FYI
Telomere length and stroke recurrence after ischemic stroke and TIA
Xing Zhanghttps://orcid.org/0000-0003-0257-10531,2, Si Chenghttps://orcid.org/0000-0003-0551-19371,2, Zixiao Li1,2, Hongqiu Guhttps://orcid.org/0000-0003-1608-18562, Yingyu Jiang2, Hao Li2, Xia Meng1,2, and Yongjun Wanghttps://orcid.org/0000-0002-9976-23411,2
Background and Objective:
Shortening telomere length (TL), as an indicator of aging, has been associated with increased risk of cardiovascular disease and incident stroke. However, there are limited data relating to the association between TL and recurrent stroke.
Methods:
Patients from the Third China National Stroke Registry who had whole genome sequencing (WGS) were selected. TL was estimated using TelSeq based on binary sequence alignment/map files derived from WGS data.
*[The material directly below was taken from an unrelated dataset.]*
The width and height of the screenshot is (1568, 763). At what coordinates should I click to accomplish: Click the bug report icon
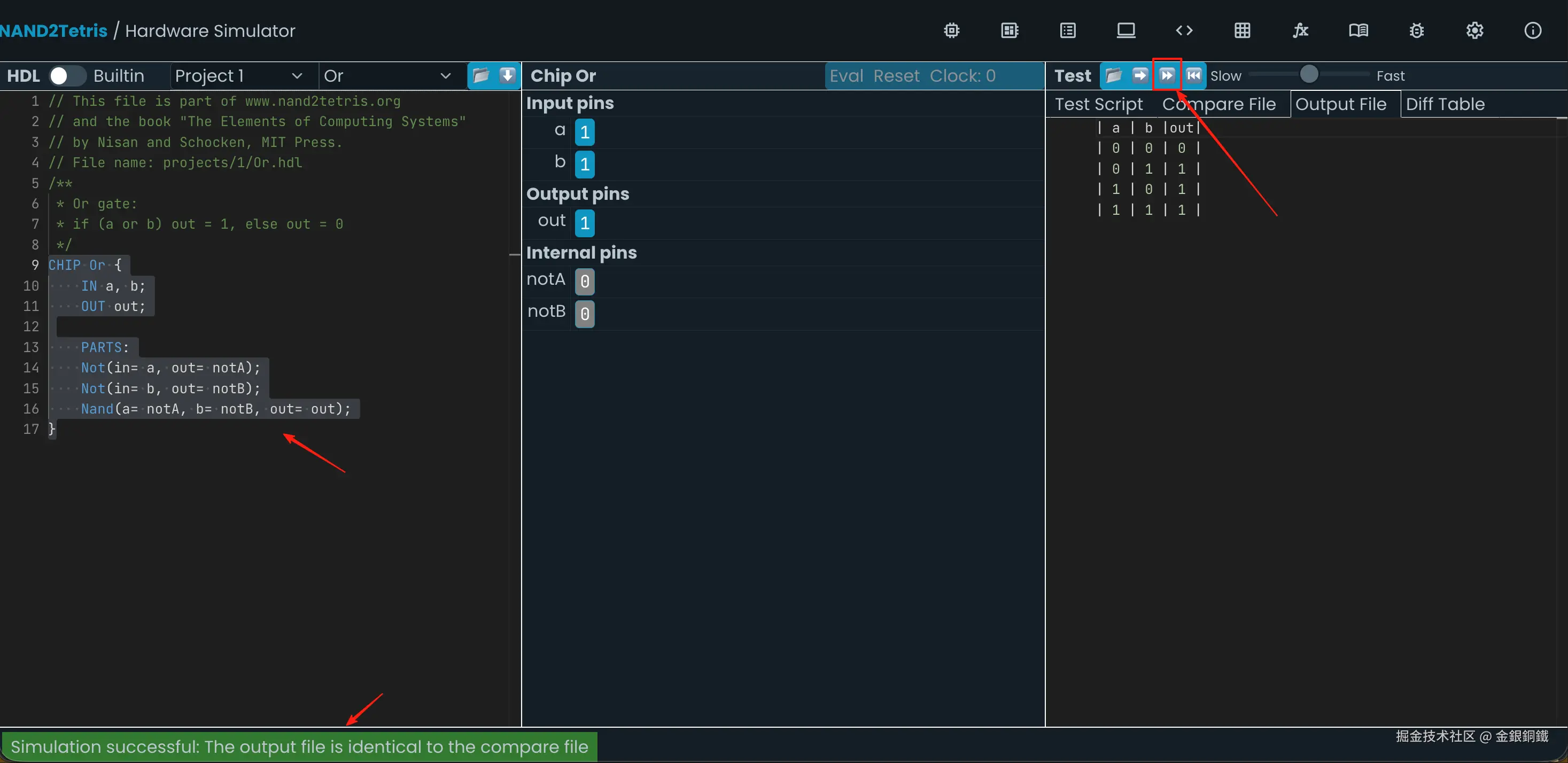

Cox proportional hazards regression models were performed to assess the association of TL with recurrent stroke.
Results:
A total of 8041 patients with ischemic stroke (IS) or transient ischemic attack (TIA) were included. Mean TL was 2.14 ± 0.82 kb. Patients in the lowest tertile of TL had higher incidence of stroke recurrence compared to those in the middle and highest tertile (6.4% vs 5.9% vs 5.2%), but the difference was not longer significant after adjusting for age, sex, cardiovascular risk factors and stroke severity. Similarly, when analyzing TL as a continuous variable, the HR per 1000 bp increase in TL was significant 0.88 (0.79–0.98), but after adjusting for co-variates, was no longer significant (0.91; 95% confidence interval (CI), 0.81–1.02). In patients aged > 65 years, but not in younger patients, after adjusting for co-variates, TL was significantly associated with stroke recurrence. Compared to the lowest tertile, HRs (95% CI) after adjustment for all co-variates for the middle and highest tertiles were 0.78 (0.55–1.10) and 0.67 (0.46–0.98), respectively, with p for trend of 0.03. In analyses using TL as a continuous variable, adjusted HR (95% CI) per 1000 bp increase in TL was 0.80 (0.66–0.96). However, there was no significant interaction between TL and age on risk of stroke recurrence (p for interaction = 0.09).
Conclusions:
In Chinese IS or TIA patients, no independent association was found between TL and risk of stroke recurrence after adjusting for co-variates. We found a possible association in older patients but this needs replicating.